That is exactly what Energy Action called it when the environmental group lined up 250 college campuses to participate in Energy Independence Day. But the college crusade that promises the most attention-getting way to combat the perceived cause of global warming might be Tufts University’s “Do It in The Dark!”

“This event, which happens each fall, pits residence halls against one another in an effort to see which halls can reduce their energy use the most and prizes are awarded to the top residence hall,” according to the Tufts Climate Initiative.

If that particular Tufts experiment borders on the whimsical, for its part, Penn State lays out a dead serious lecture program. Among the lectures on Penn State’s Eberly College of Science winter calender: “Will Global Warming Let Us Feed Ten Billion People without Trashing the Planet?” The speaker, William Easterling, is a professor of geography and director of the Environmental Consortium.

Interestingly, Easterling’s anonymous reviewers at ratemyprofessor.com split right down the middle on his pedagogy. “Interesting class with a very good professor,” ran the positive review. “Highly recommended.”

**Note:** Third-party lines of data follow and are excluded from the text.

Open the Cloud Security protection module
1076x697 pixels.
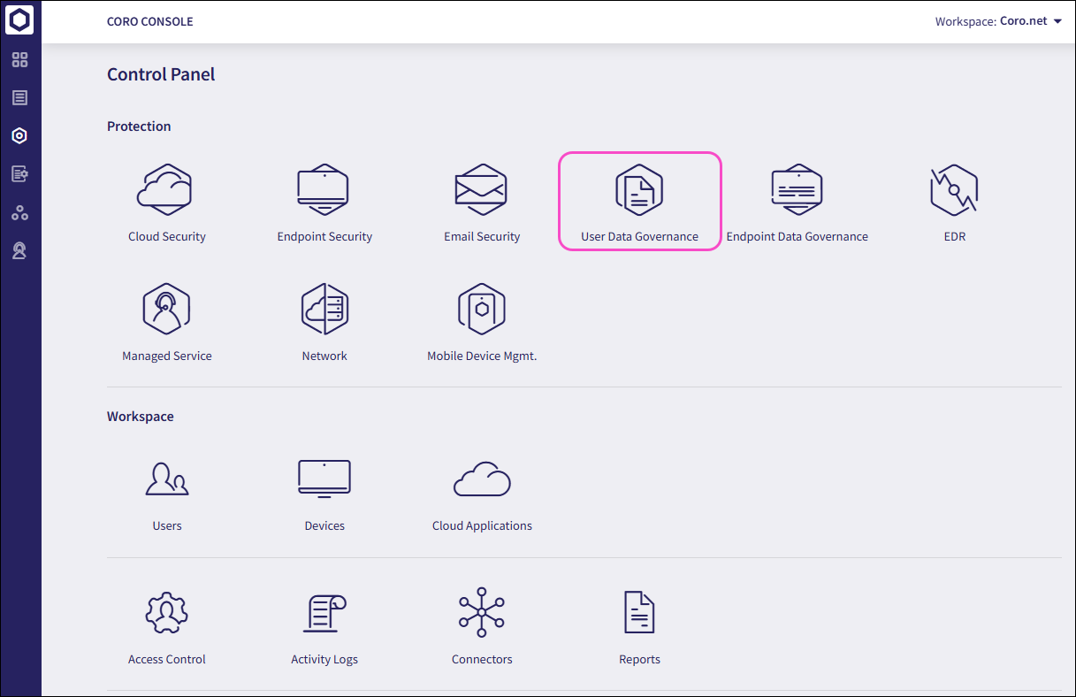pos(166,190)
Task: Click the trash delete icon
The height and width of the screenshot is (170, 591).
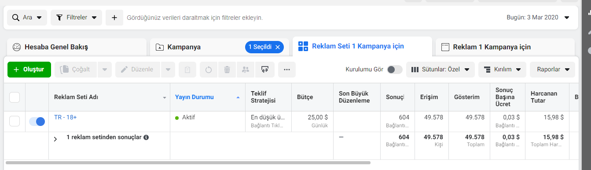Action: [227, 70]
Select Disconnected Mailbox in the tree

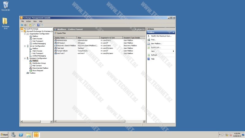coord(40,68)
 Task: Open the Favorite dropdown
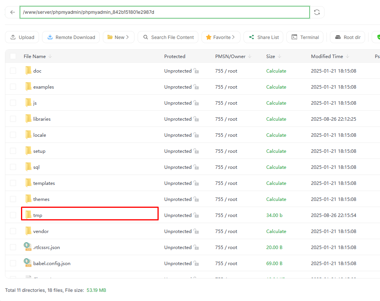[x=221, y=37]
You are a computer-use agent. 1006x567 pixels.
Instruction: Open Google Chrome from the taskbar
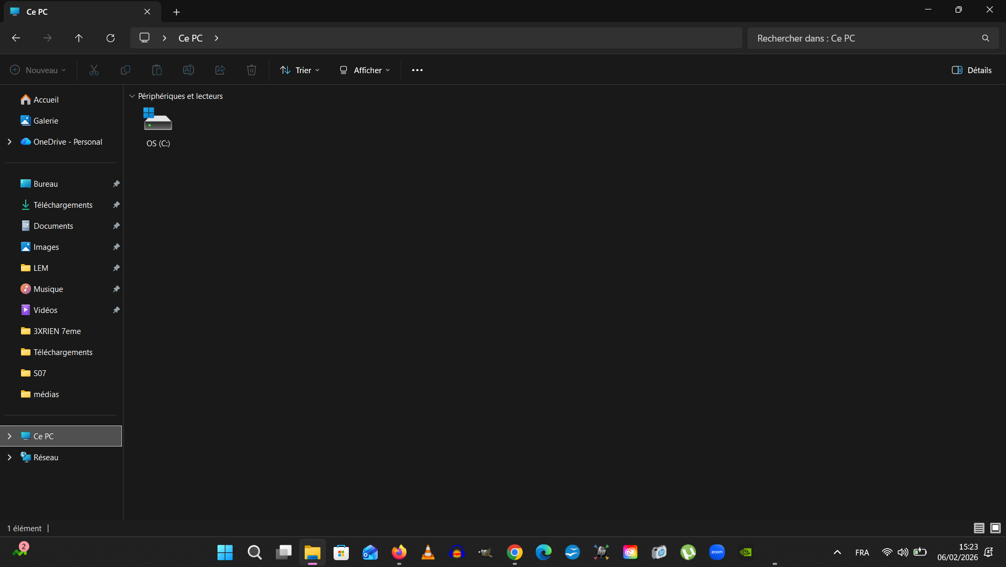tap(514, 552)
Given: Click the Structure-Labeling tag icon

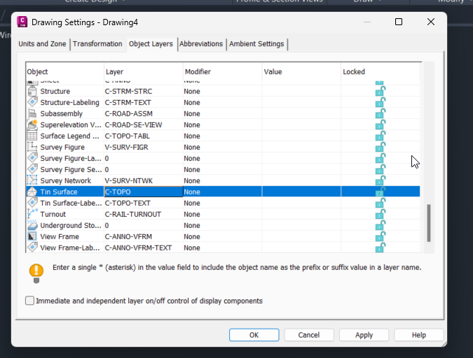Looking at the screenshot, I should coord(32,103).
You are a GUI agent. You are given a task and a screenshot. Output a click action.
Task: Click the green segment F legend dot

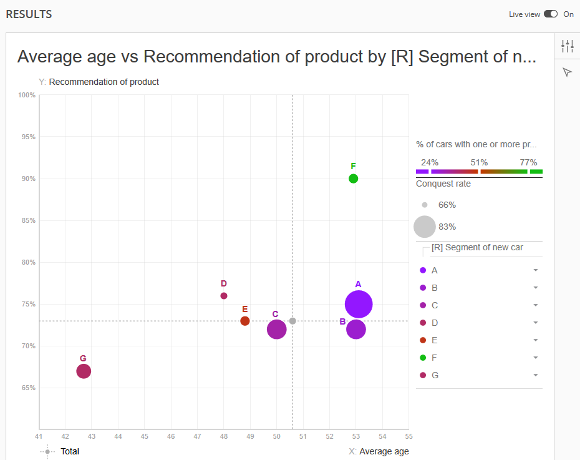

“He is insanely full of himself, and flies off to do various ‘big’ things like testifying on C-Span,” according to a reviewer who did not recommend Easterling, “but you will always have class.”

But if global warming is such a fait accompli, why has the scientific community not rubber-stamped it with a unanimous seal of approval, à la the theory of gravity? One of the leading naysayers on global warming is S. Fred Singer, head of the Science and Environmental Policy Project.

“Two research papers were published in Geophysical Research Letters (9 July 2004),” according to the Singer report. “We analyzed atmospheric temperature data (3 data sets) and concluded that they do not support the predictions of any of the leading climate models.”

“In particular, models predict increased warming trends in the troposphere while observations show the opposite.” Dr. Singer headed the National Weather Service in the 1970s. Under Dr. Singer’s watch, the service sent up the first weather satellite.

The models to which Dr. Singer refers are the computer program constructs the government bases its global warming predictions on. In years in which those models have made exact temperature predictions, the computers have never hit the jackpot.

“There are studies that show that the average error in modeling present precipitation is on the order of 100%, and the error in modeling present temperature is about the same size as the predicted change due to a doubling of carbon dioxide,” according to Dr. Reid Bryson. “For many areas the precipitation error is 300-400 percent.”

Dr. Bryson is an emeritus professor of meteorology, of geography, and of environmental studies. He was the founding director of the Gaylord Nelson Institute for Environmental Studies at the University of Wisconsin at Madison.